_Work order_
When the line with "Task: Zoom in the map with plus button" appears below, start repeating lines exactly, and keep going through the line with "Click the ĐĂNG"; add nothing outside that span.

_Data supplied_
==============================

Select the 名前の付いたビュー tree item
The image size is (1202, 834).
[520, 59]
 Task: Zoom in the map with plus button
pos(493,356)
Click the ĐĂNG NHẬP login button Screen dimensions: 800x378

==============================

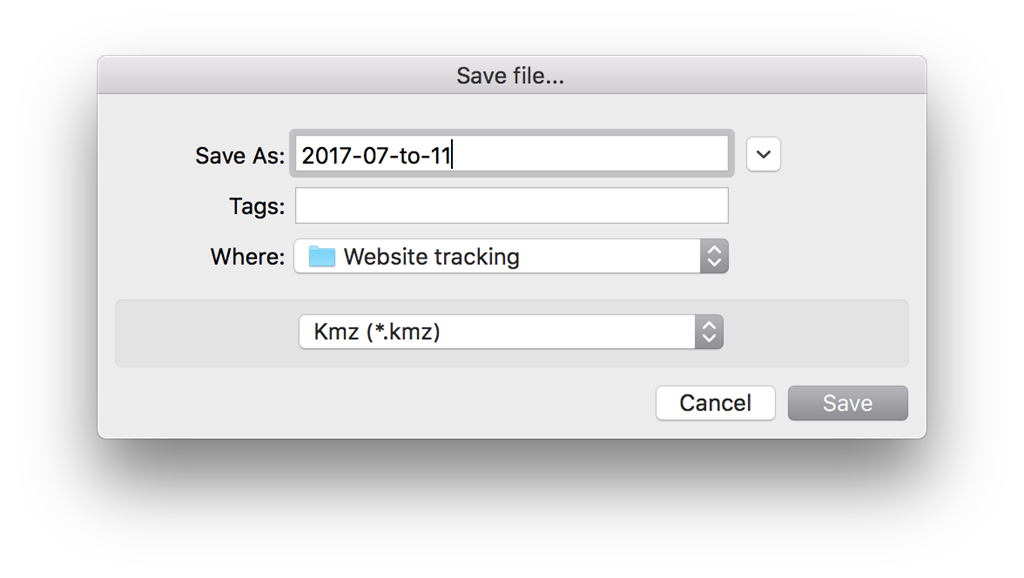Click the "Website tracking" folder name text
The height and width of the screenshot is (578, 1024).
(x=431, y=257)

==============================

_Answer to the exercise_
 Task: Zoom in the map with plus button
pos(493,356)
Click the ĐĂNG NHẬP login button Screen dimensions: 800x378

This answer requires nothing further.